__What this task involves__: Write out the whole listing again, exactly as given.
'''
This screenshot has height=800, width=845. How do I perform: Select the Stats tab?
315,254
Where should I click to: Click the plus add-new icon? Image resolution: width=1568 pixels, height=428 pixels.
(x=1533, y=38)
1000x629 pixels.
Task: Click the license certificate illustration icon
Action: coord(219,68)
'''
__Answer for this exercise__:
This screenshot has height=800, width=845. How do I perform: Select the Stats tab?
315,254
Where should I click to: Click the plus add-new icon? Image resolution: width=1568 pixels, height=428 pixels.
(x=1533, y=38)
1000x629 pixels.
Task: Click the license certificate illustration icon
Action: coord(219,68)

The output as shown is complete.